Segment Start: INFORMATION SUPPLIED

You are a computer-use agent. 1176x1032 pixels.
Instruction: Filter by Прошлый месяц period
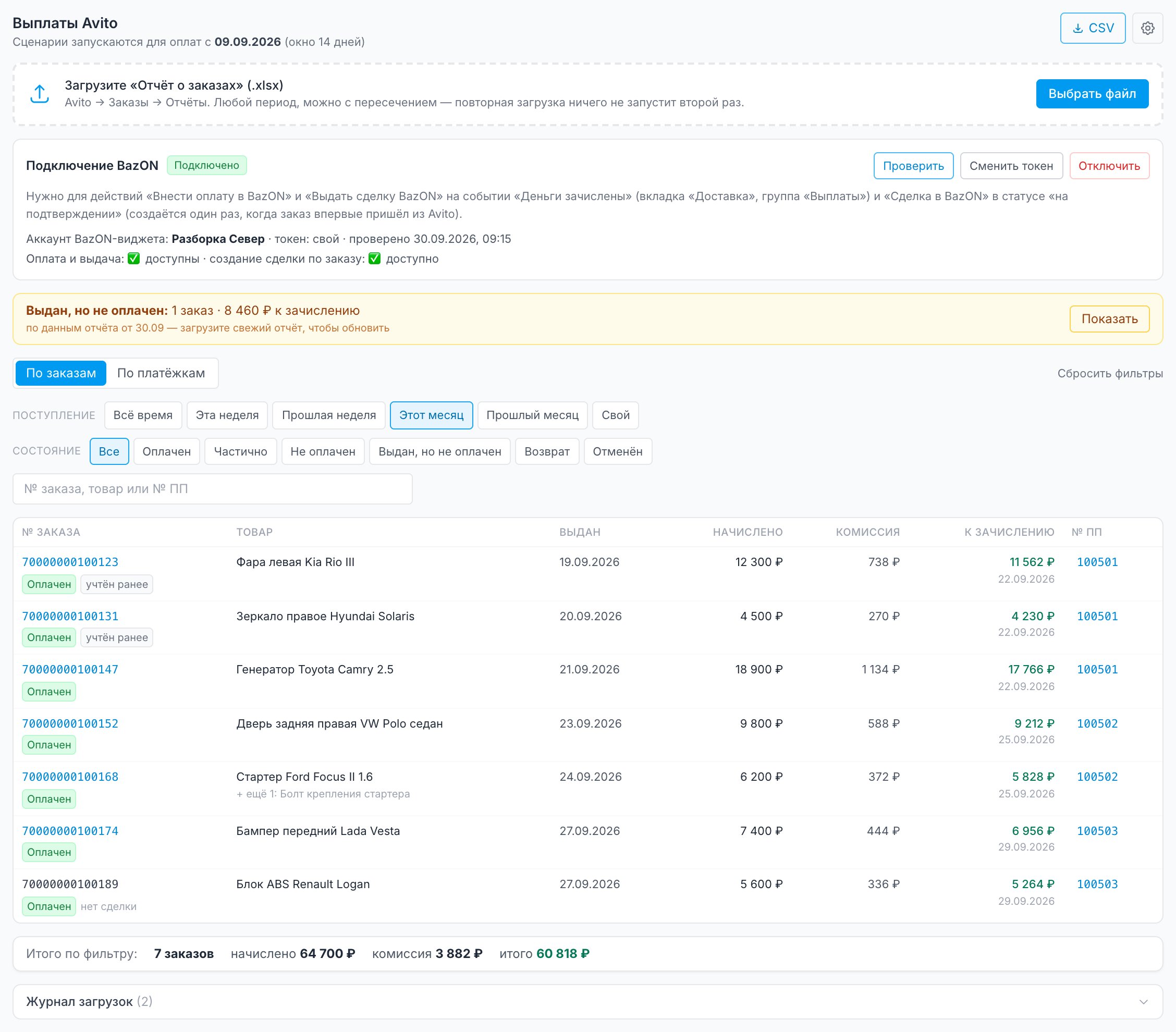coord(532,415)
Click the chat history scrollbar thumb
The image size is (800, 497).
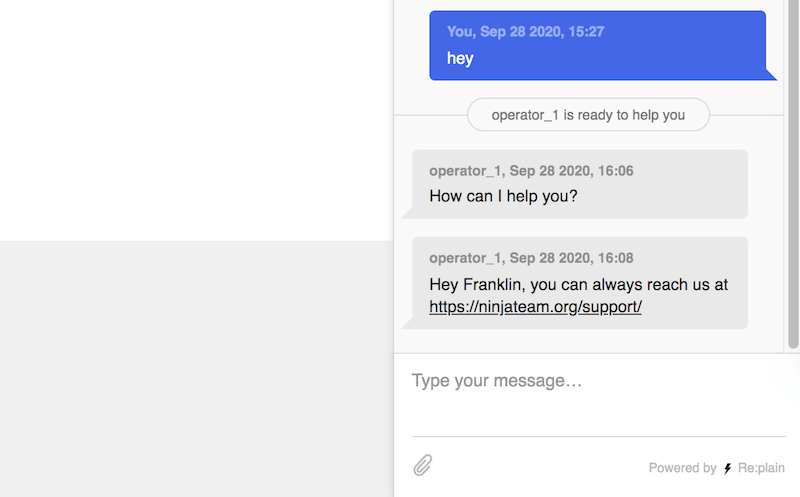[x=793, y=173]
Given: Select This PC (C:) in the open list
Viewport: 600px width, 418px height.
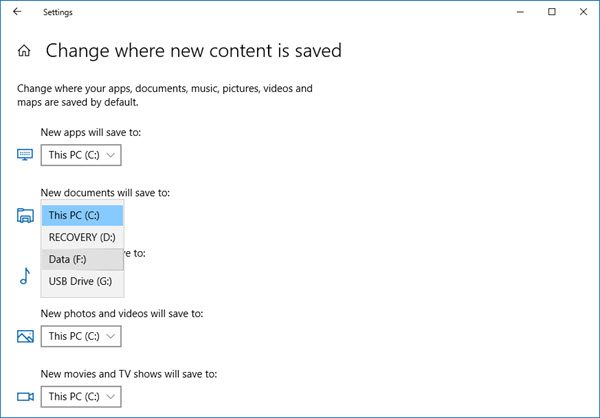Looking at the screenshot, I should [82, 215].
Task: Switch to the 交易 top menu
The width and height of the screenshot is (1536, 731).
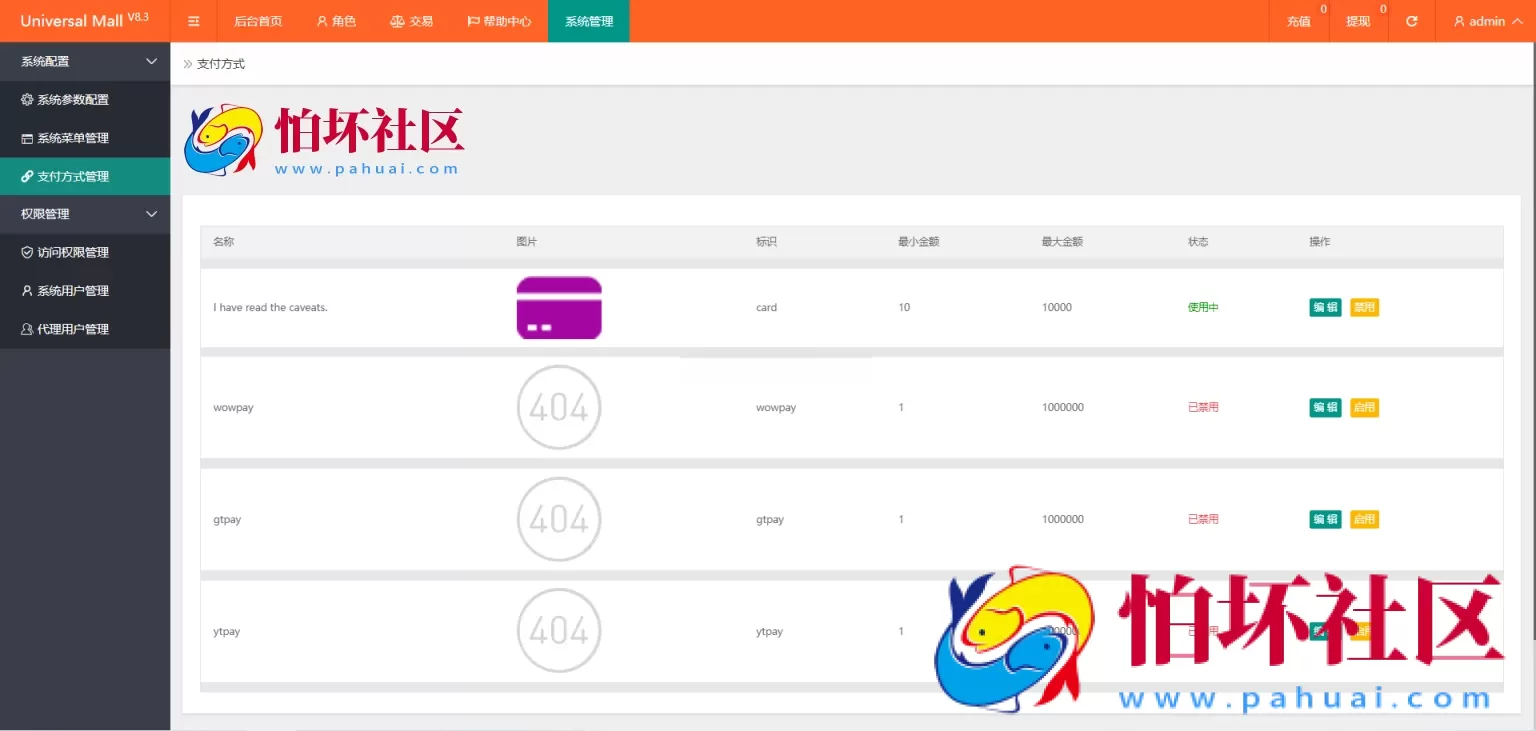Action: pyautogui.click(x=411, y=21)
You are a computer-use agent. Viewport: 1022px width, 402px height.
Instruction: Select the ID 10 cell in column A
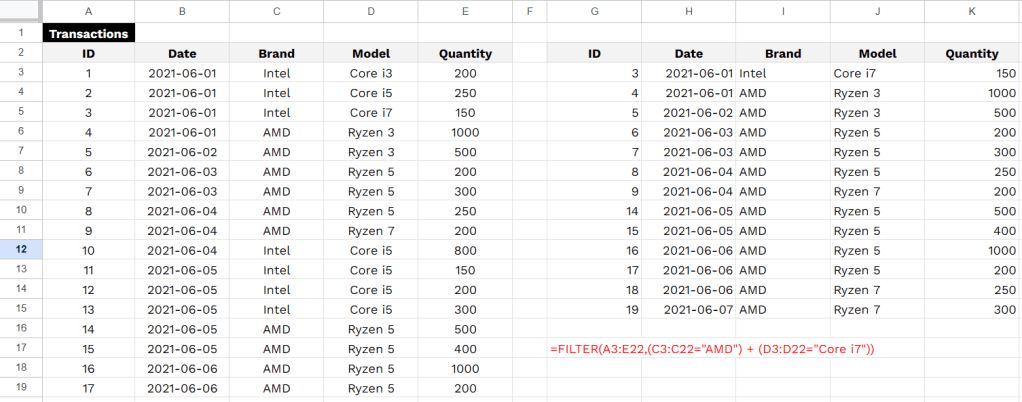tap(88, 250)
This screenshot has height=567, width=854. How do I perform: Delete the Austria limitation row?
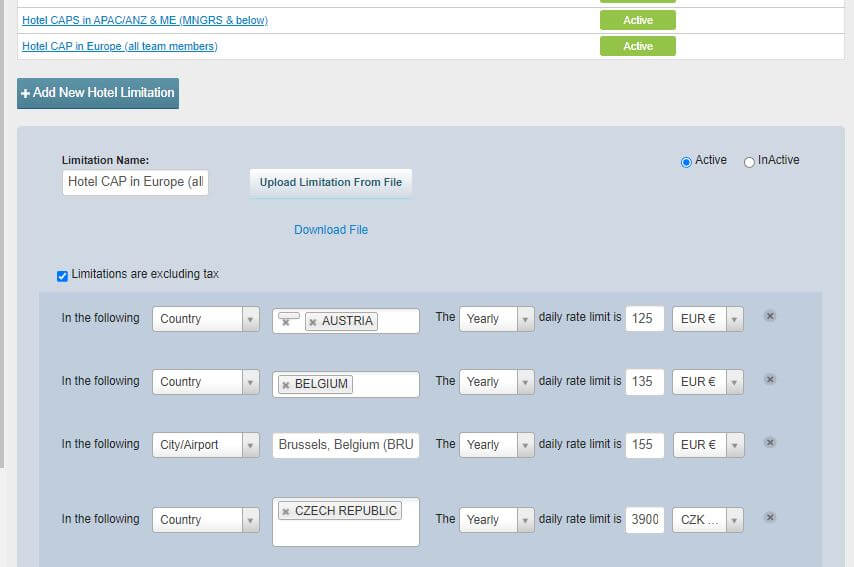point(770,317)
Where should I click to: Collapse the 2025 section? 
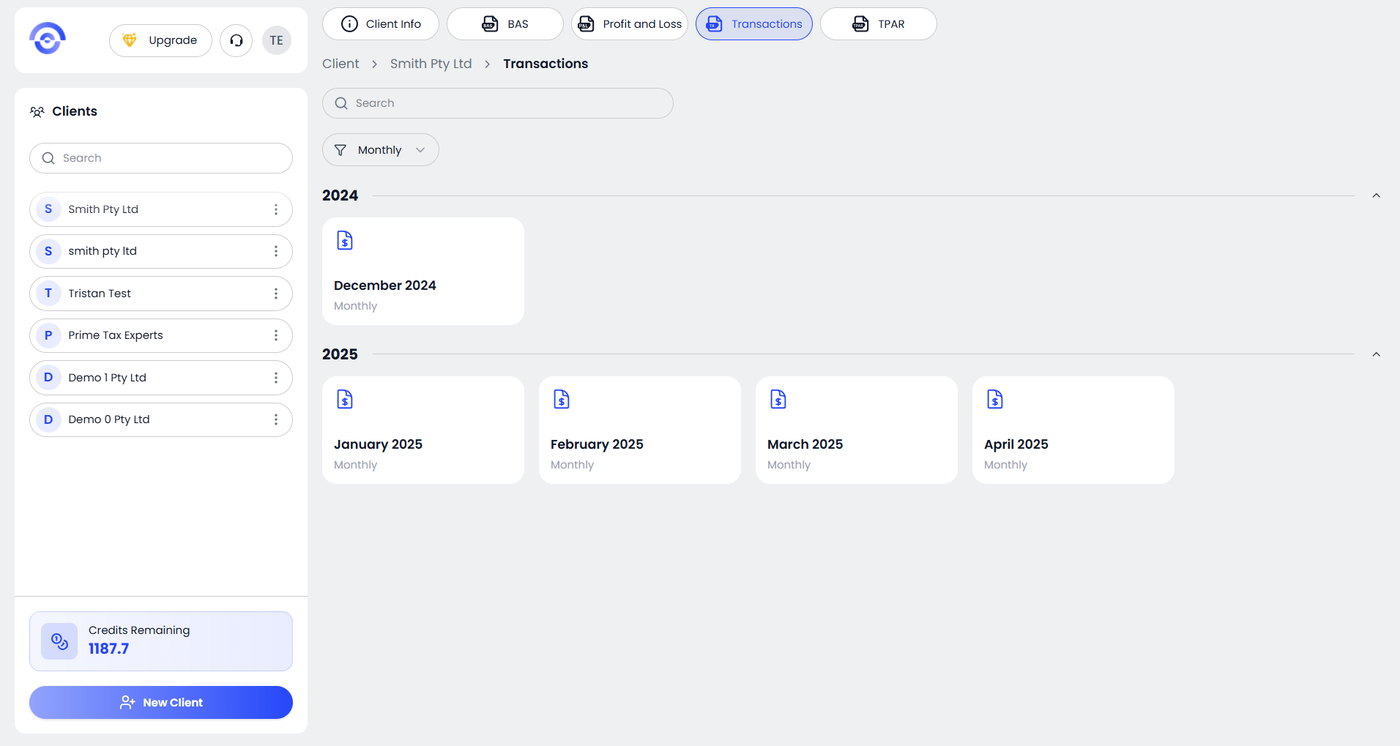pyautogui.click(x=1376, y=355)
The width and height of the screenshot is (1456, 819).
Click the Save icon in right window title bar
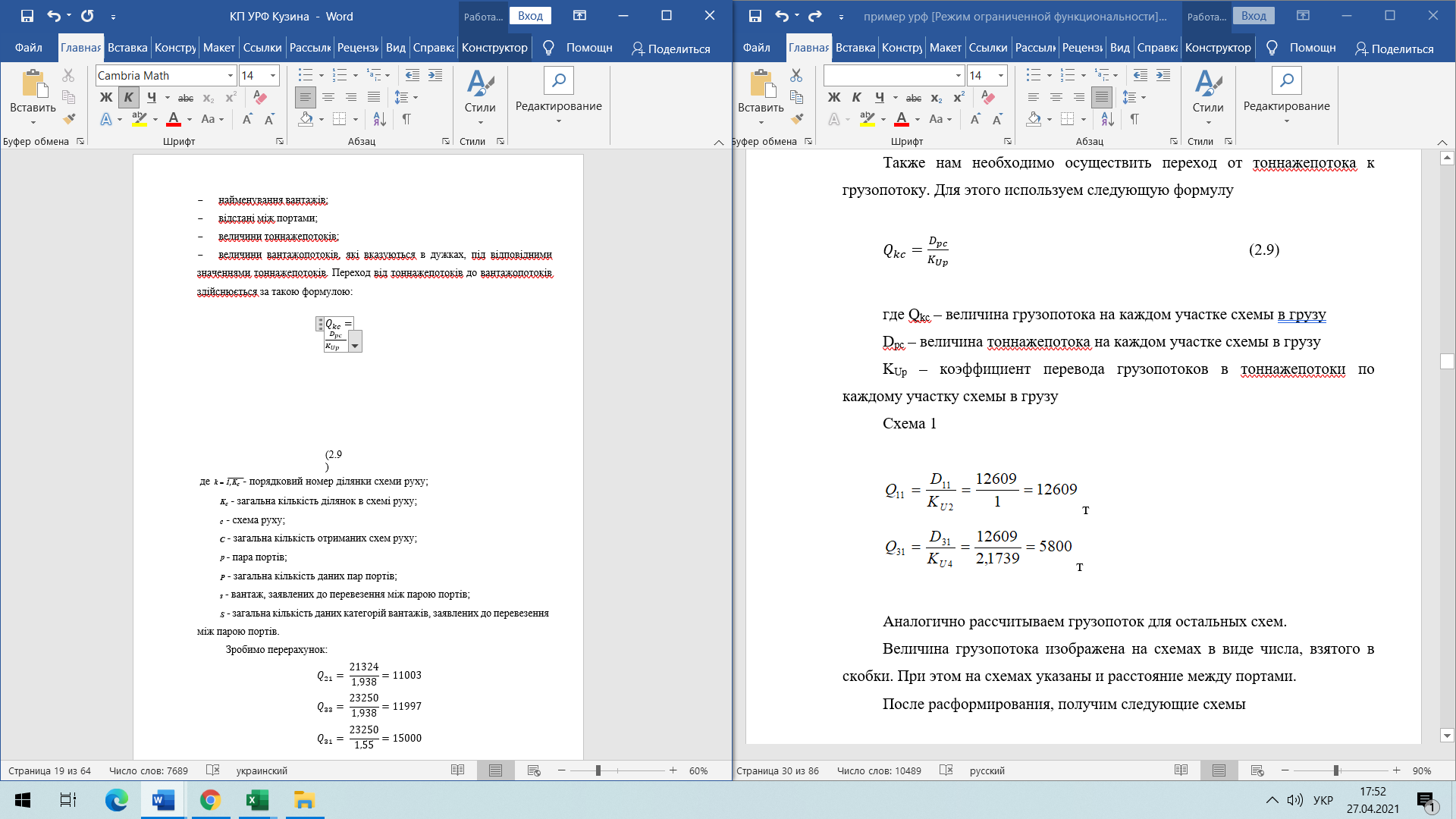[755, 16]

Segment End: INFORMATION SUPPLIED

AIM OF THE TASK>
Exactly the lines from the one containing "Click the chat history scrollbar thumb" to the final line of the entries are wanted; please write them out, both ends included, but not the pictures.

SOLUTION TO THE PROBLEM>
Click the chat history scrollbar thumb
The image size is (800, 497).
[x=793, y=173]
Given: Select This PC (C:) in the open list
Viewport: 600px width, 418px height.
Looking at the screenshot, I should [82, 215].
Task: Switch to the 交易 top menu
The width and height of the screenshot is (1536, 731).
Action: pyautogui.click(x=411, y=21)
You are a computer-use agent. Viewport: 1022px width, 402px height.
Instruction: Select the ID 10 cell in column A
tap(88, 250)
This screenshot has height=567, width=854. How do I perform: Delete the Austria limitation row?
point(770,317)
Where should I click to: Collapse the 2025 section? 
pyautogui.click(x=1376, y=355)
The width and height of the screenshot is (1456, 819).
Click the Save icon in right window title bar
[755, 16]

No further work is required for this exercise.